* Consigne: Recopiez mot pour mot le passage de l'extrait sur le parc à charbon qui commence à « Nous avons engagé » et se termine à « jusqu'à une tonne. ».

* Extrait du texte:
--- --- ---
Nous avons engagé un gardien de jour et un de nuit pour le parc à charbons et nous sommes d'accord pour que toutes les communications de service émanant de la Marine ou de la base soient remises à l'un des gardiens, qui les transmettra immédiatement au bureau, afin d'assurer une liaison rapide entre ces services et le bureau.
Les conditions de travail sont sensiblement les mêmes que celles que nous avons expérimentées autrefois à Zanzibar et nous avons décidé d'employer les mêmes méthodes : pesage du charbon, un couffin sur dix, mise sur mahonne du charbon en couffins, avec note d'avis, pour chaque mahonne expédiée aux navires, du nombre de couffins chargés et du poids total. Nous avons d'ailleurs pu nous procurer à Beyrouth une bascule en bon état, pesant jusqu'à une tonne.
Vu la faiblesse physique actuelle des journaliers et leur peu d'aptitude mêlé de répugnance à transporter du charbon à dos, nous avons prévu l'acquisition de 6 charrettes à bras, fermées des quatre côtés, qui feront le va-et-vient entre le parc et les allèges, avec des couffins remplis. On arrivera ainsi à accélérer la mise à terre et l'embarquement sur allèges.
--- --- ---
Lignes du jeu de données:
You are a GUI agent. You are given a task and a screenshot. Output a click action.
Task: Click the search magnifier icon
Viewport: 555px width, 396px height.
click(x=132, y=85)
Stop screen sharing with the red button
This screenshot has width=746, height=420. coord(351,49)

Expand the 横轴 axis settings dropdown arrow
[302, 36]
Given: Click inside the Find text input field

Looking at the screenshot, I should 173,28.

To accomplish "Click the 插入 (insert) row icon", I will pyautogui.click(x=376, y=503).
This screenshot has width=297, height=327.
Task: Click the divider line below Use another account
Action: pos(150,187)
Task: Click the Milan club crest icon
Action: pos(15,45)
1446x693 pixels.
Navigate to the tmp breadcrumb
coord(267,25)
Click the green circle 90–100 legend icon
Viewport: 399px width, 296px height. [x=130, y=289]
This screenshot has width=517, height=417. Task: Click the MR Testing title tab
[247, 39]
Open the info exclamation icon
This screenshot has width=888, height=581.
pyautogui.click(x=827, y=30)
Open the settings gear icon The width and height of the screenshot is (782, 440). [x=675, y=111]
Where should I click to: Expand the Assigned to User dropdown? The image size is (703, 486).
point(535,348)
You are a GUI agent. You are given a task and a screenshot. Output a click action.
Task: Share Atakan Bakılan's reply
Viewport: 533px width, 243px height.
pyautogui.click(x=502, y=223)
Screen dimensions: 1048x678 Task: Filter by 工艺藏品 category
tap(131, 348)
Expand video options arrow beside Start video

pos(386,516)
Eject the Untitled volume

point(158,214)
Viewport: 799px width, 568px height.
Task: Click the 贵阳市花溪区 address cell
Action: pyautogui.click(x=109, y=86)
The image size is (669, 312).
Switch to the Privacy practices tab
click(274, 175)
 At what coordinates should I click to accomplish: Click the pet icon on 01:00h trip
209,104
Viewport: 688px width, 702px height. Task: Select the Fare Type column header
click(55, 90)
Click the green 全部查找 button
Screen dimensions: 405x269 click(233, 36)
--- --- ---
* Réponse attendue:
Nous avons engagé un gardien de jour et un de nuit pour le parc à charbons et nous sommes d'accord pour que toutes les communications de service émanant de la Marine ou de la base soient remises à l'un des gardiens, qui les transmettra immédiatement au bureau, afin d'assurer une liaison rapide entre ces services et le bureau.
Les conditions de travail sont sensiblement les mêmes que celles que nous avons expérimentées autrefois à Zanzibar et nous avons décidé d'employer les mêmes méthodes : pesage du charbon, un couffin sur dix, mise sur mahonne du charbon en couffins, avec note d'avis, pour chaque mahonne expédiée aux navires, du nombre de couffins chargés et du poids total. Nous avons d'ailleurs pu nous procurer à Beyrouth une bascule en bon état, pesant jusqu'à une tonne.